WORK INSTRUCTION.
Please return every line below that contains the string "Informations".

PROVIDED INFORMATION.
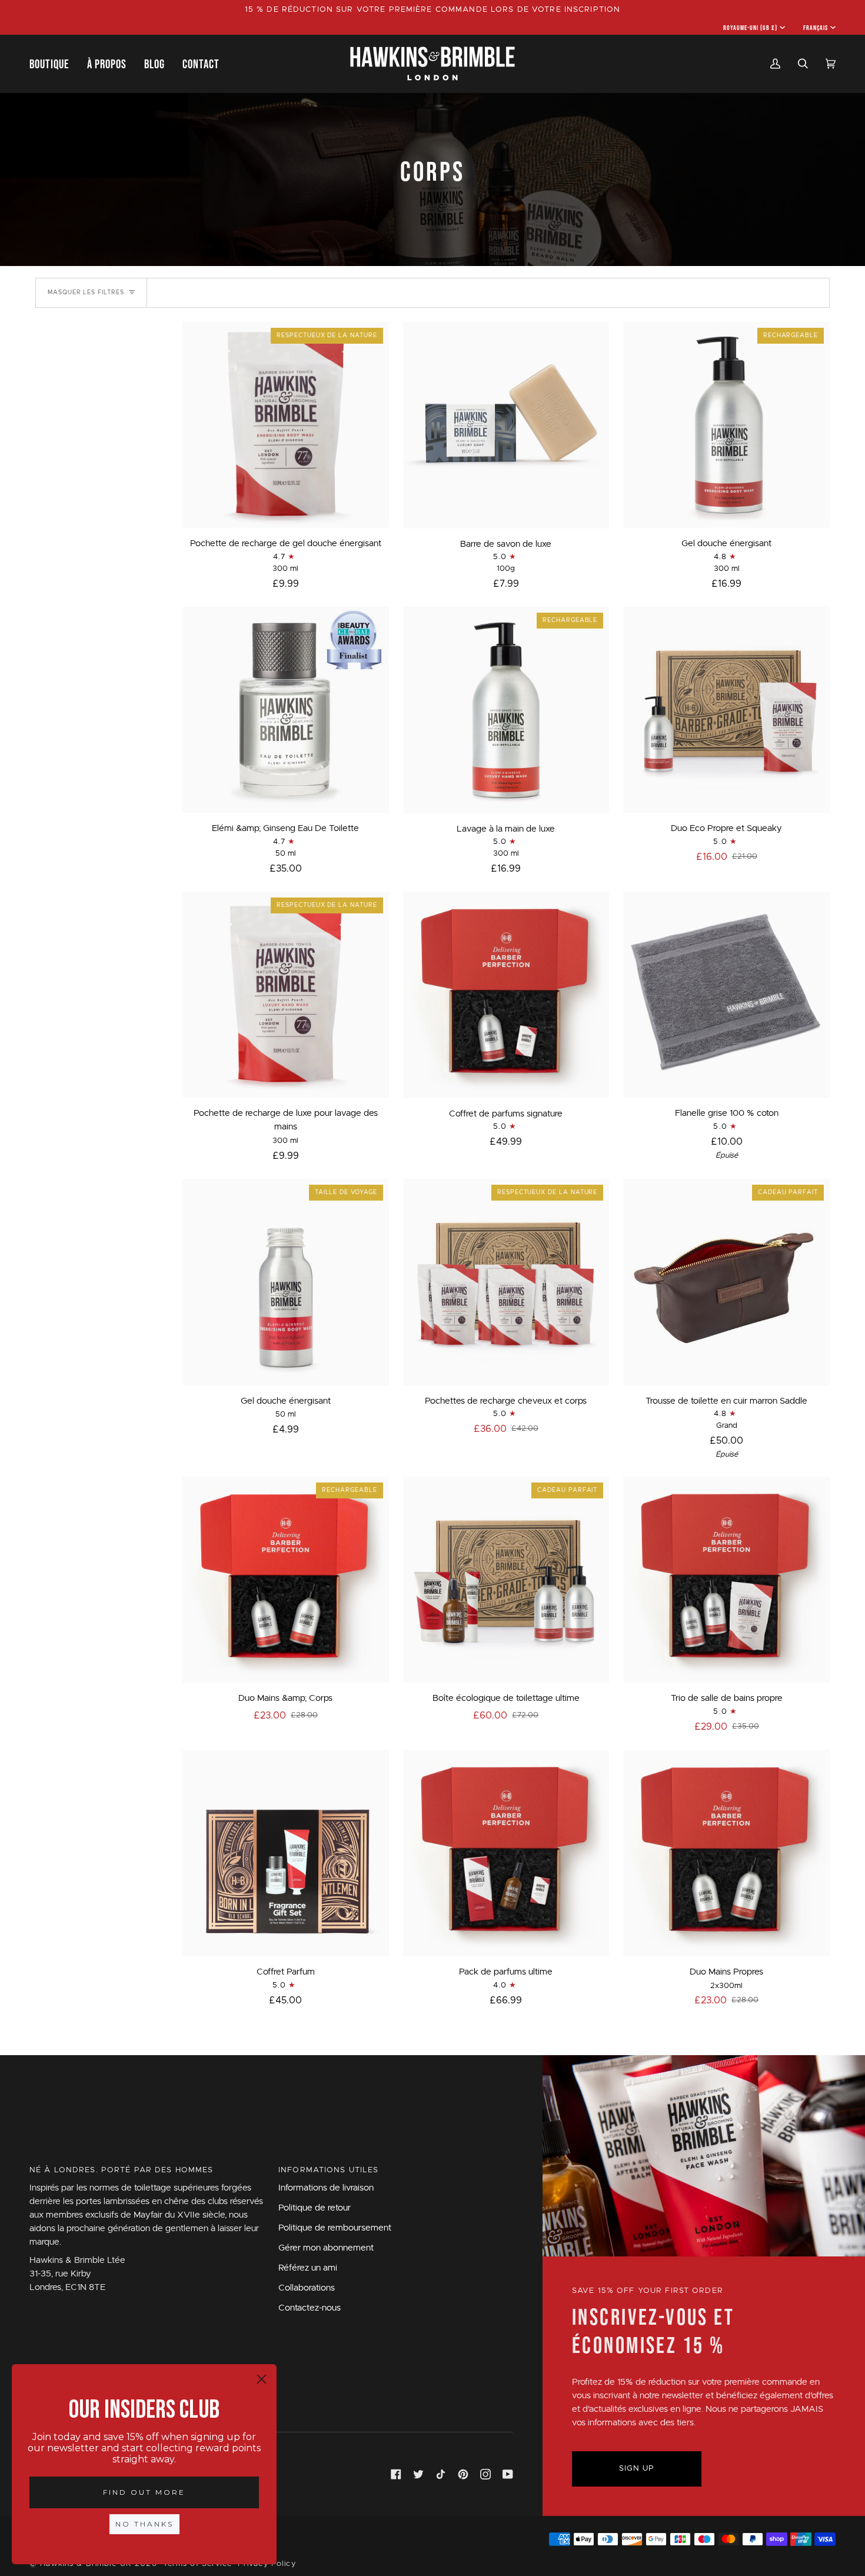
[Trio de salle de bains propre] (726, 1580)
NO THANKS (144, 2524)
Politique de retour (314, 2207)
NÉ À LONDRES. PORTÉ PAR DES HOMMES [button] (121, 2170)
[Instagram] (485, 2474)
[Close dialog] (261, 2379)
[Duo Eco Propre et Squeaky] (726, 710)
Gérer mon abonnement (326, 2247)
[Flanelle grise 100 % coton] (726, 995)
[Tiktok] (440, 2474)
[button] (53, 63)
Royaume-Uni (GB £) (750, 27)
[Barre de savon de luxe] (506, 425)
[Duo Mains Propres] (726, 1853)
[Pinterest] (463, 2474)
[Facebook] (396, 2474)
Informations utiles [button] (328, 2170)
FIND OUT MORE (144, 2492)
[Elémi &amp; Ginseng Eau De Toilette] (285, 710)
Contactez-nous (309, 2308)
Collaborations (306, 2288)
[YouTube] (508, 2474)
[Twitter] (418, 2474)
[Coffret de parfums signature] (506, 995)
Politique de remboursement (334, 2227)
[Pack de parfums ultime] (506, 1853)
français (815, 27)
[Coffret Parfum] (285, 1853)
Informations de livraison (326, 2187)
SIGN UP (637, 2468)
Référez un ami (307, 2267)
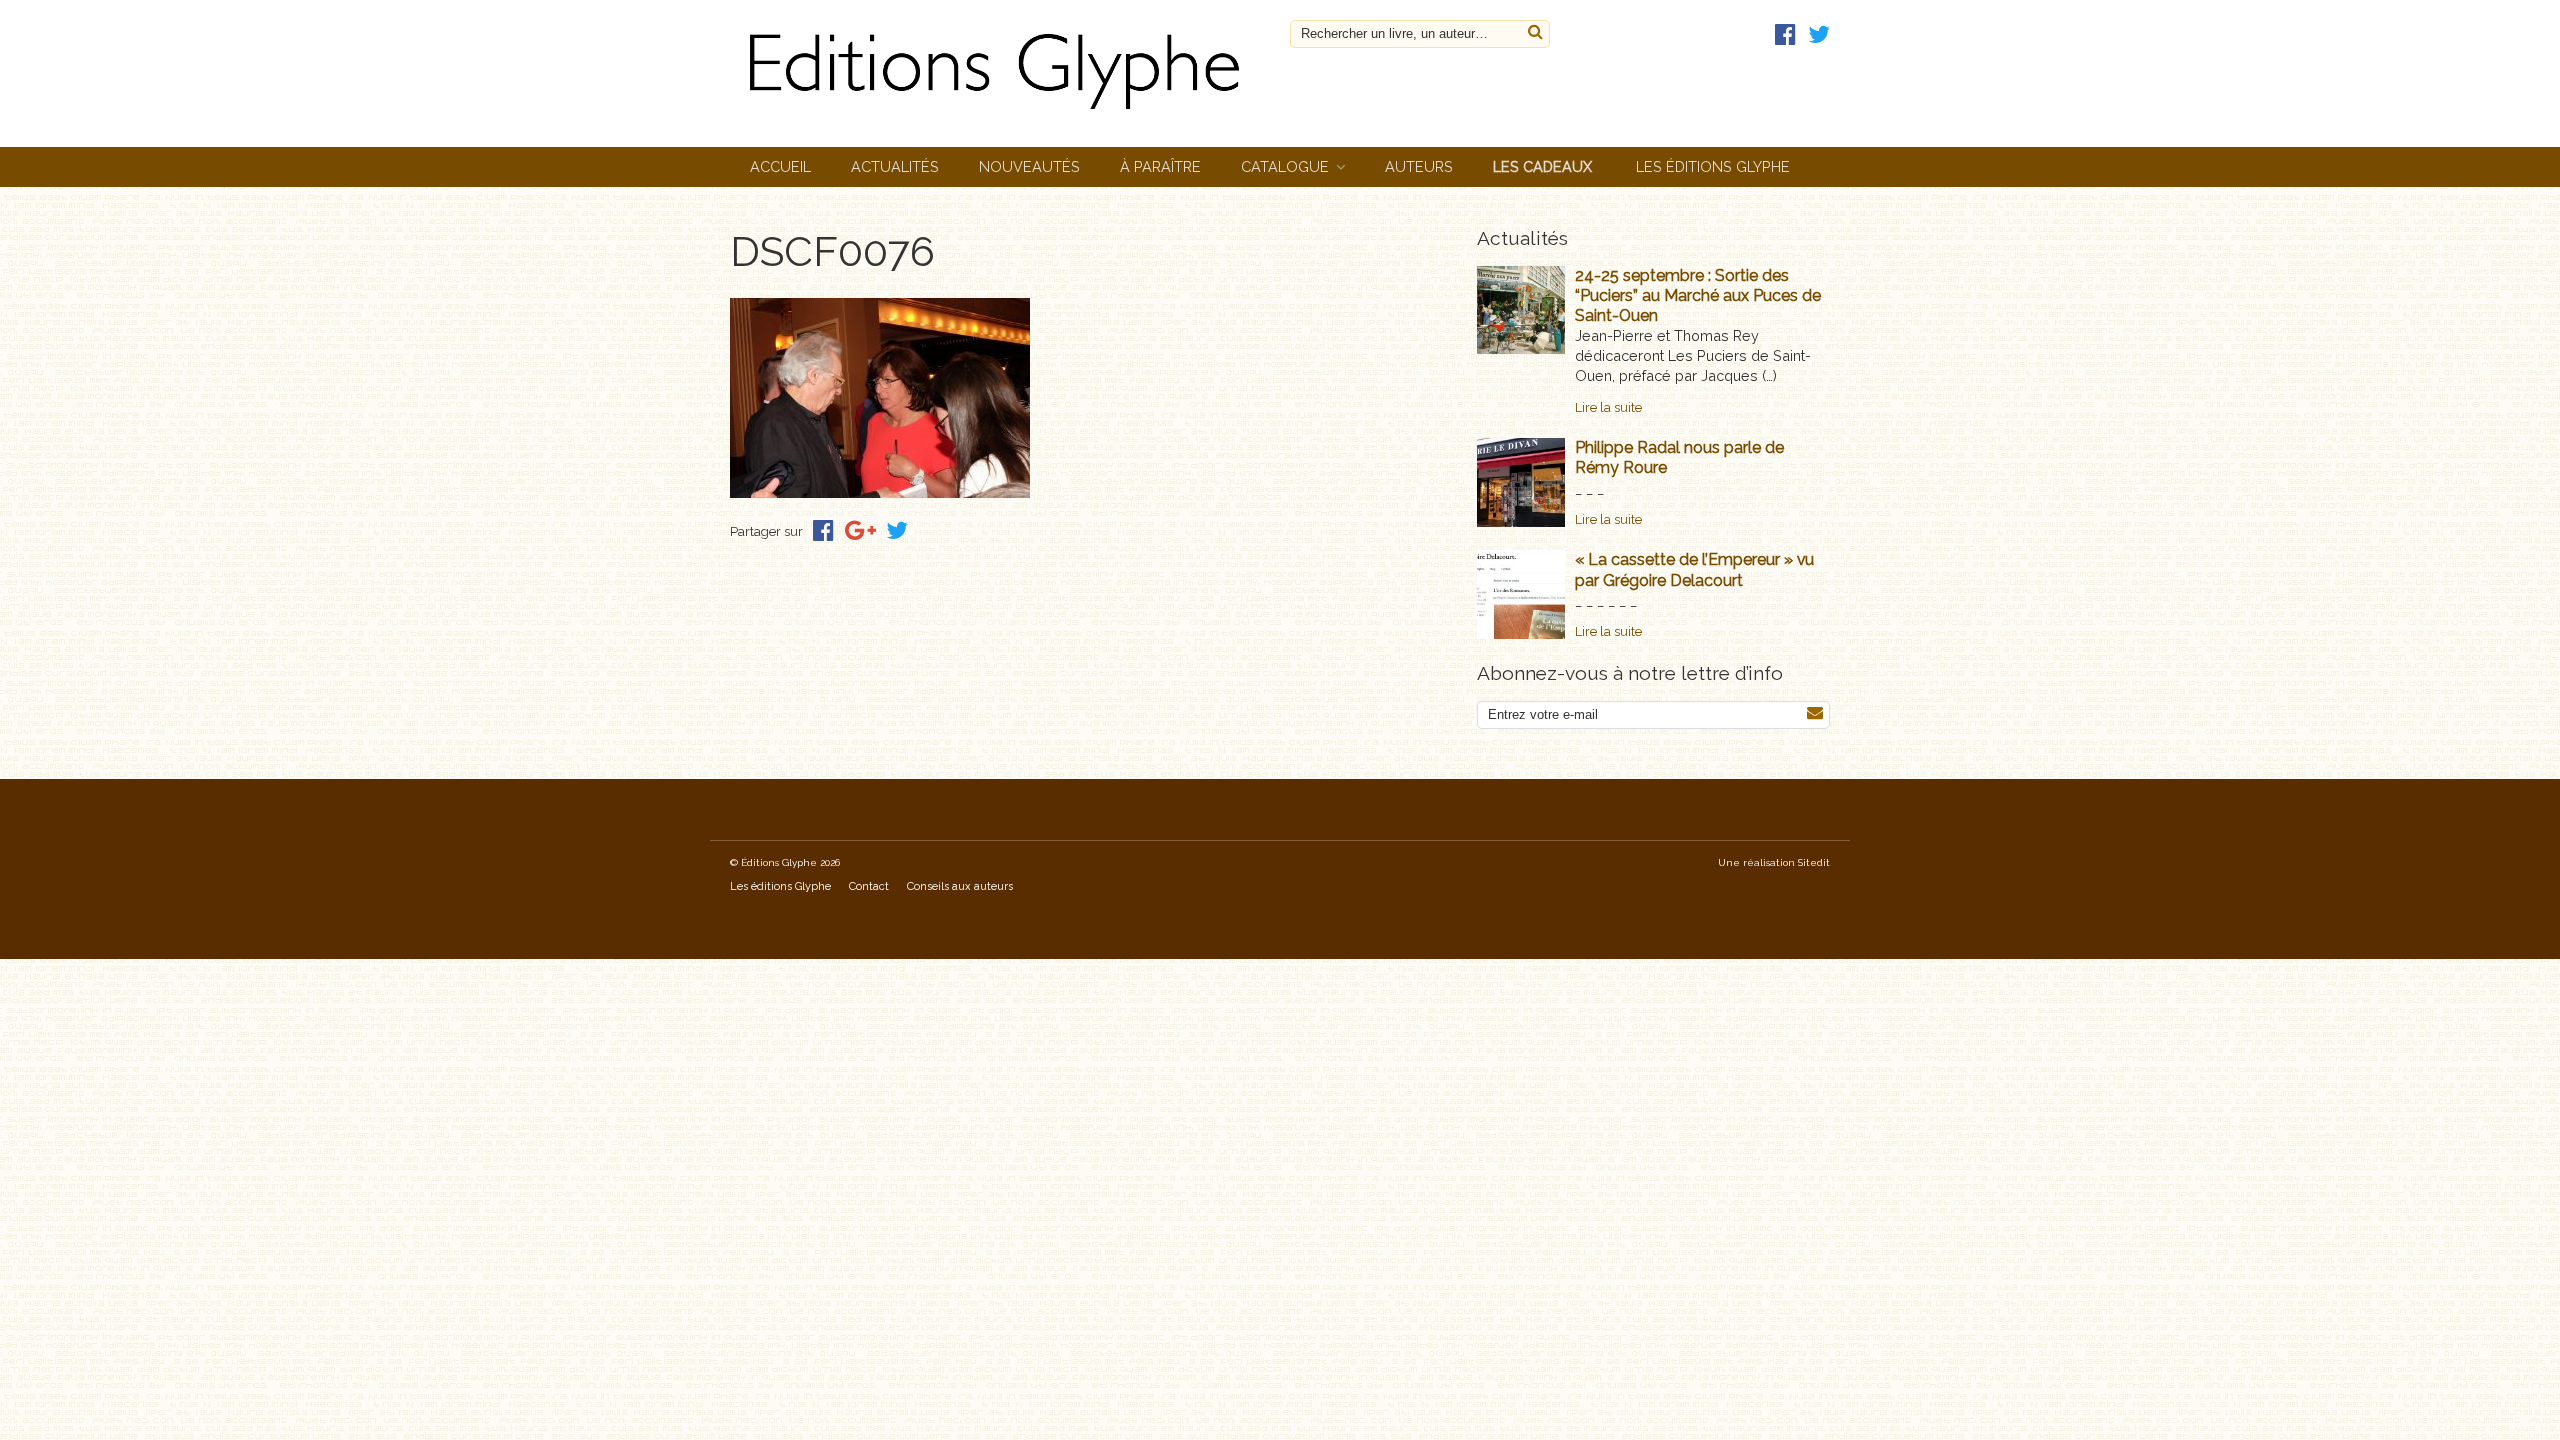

OUTPUT FOR THIS EXERCISE.
Informations utiles [button] (328, 2170)
Informations de livraison (326, 2187)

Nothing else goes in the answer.